Commencing in 2013 and updated annually, the Global AgeWatch Index is a multi-dimensional index assessing the social and economic wellbeing of elderly populations in over 90 countries, representing 91% of people aged 60 and above in the world. For the first time the Index enables international comparisons of the quality of life of older people. It also provides a means by which to measure progress in policy responses to ageing.
“With funding support from The HKJC Charities Trust, we are able to rank Hong Kong among 97 countries and regions in the world in the Global AgeWatch Index, which highlights the importance of assessing the wellbeing of our elderly population from a comprehensive and holistic approach. Overall, Hong Kong is performing quite well, particularly in the domains of health status and enabling environment”, Prof. Jean Woo, Director of the CUHK Jockey Club Institute of Ageing commented. “Nevertheless, there is still room for improvement upon examining the results of the indicators. While the elderly population in Hong Kong enjoys longer life expectancy, attention should be given to their psychological and social conditions, reflected in the below-average indicators of their psychological wellbeing and social connectedness.”
The HKJC Executive Director, Charities and Community, Leong Cheung noted that, with Hong Kong facing a rapidly ageing population that is projected to surge to one in three people being 65 or above by 2041according to Government statistics, comprehensive and long-term policies are required to cope with the multi-faceted challenges of our ageing society. “The Club believes the elderly healthcare sector needs to shift towards a more preventative approach by promoting active ageing, which extends healthy years to the elderly, compressing the disability period and improving their quality of life.” The findings help to lay the basis for the Club’s Charities Trust to plan for elderly projects along the theme of building Hong Kong into an age-friendly city, particularly in the areas of “physical and mental wellness,” “employment and volunteering” and “social wellbeing.”

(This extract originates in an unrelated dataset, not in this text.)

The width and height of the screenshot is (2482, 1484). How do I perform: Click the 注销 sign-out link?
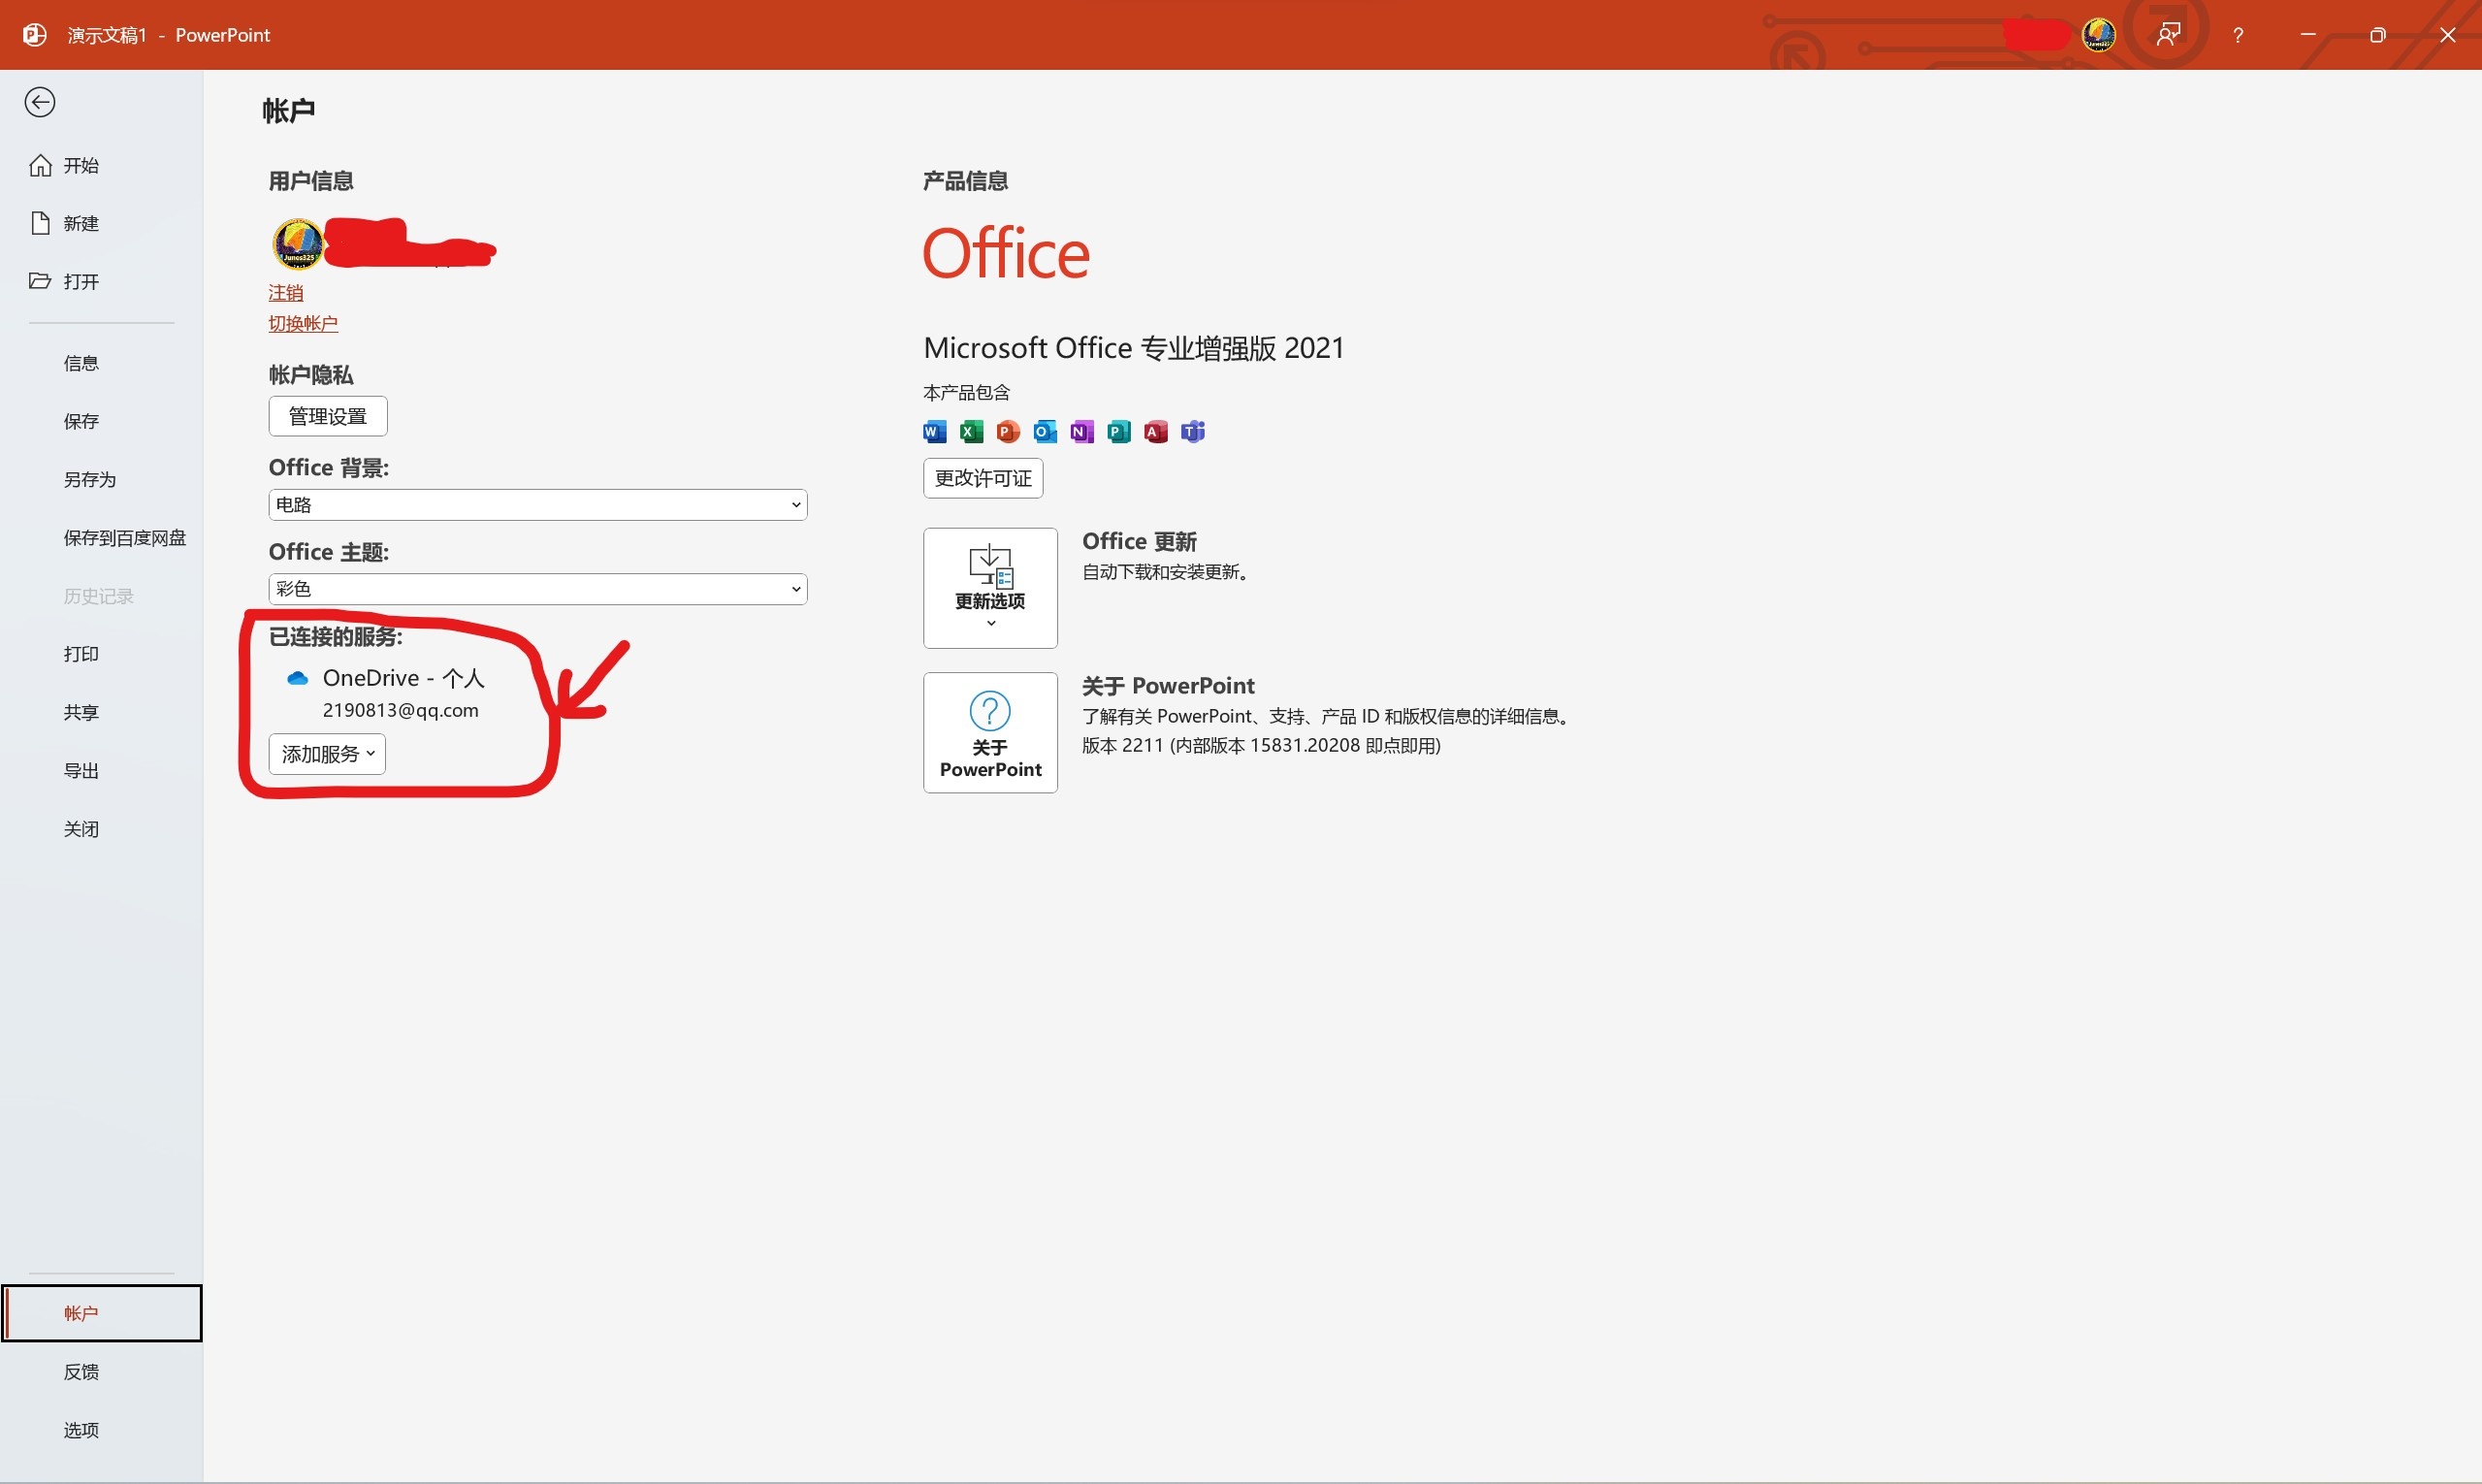pyautogui.click(x=286, y=293)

To improve the quality of life of the elderly population in Hong Kong, the CUHK Jockey Club Institute of Ageing will join hands with the Club’s Charities Trust and other stakeholders to implement an Age-friendly City project later this year. The project aims to assess and enhance age-friendliness in Hong Kong. In order to assess trends in the wellbeing of older people in Hong Kong, the Institute will develop a new index – AgeWatch Index for Hong Kong – as an objective measurement for the coming years. The baseline data of the new Index will be available in 2016, using official statistics in Hong Kong and survey data collected this year by the Hong Kong Institute of Asia-Pacific Studies, CUHK.

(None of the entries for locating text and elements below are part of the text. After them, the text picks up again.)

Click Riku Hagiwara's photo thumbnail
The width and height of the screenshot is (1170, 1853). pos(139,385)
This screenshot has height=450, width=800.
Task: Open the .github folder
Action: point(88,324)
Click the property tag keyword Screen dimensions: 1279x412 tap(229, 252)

In support of the University’s aspiration to overcome the challenges brought to society by the ageing population, and make Hong Kong an age friendly city in the world, CUHK Jockey Club Institute of Ageing was established in 2014 with the generous support of The Hong Kong Jockey Club Charities Trust. The Institute will synergize research personnel and efforts across disciplines to promote and implement holistic strategies for active ageing through research, policy advice, community outreach and knowledge transfer.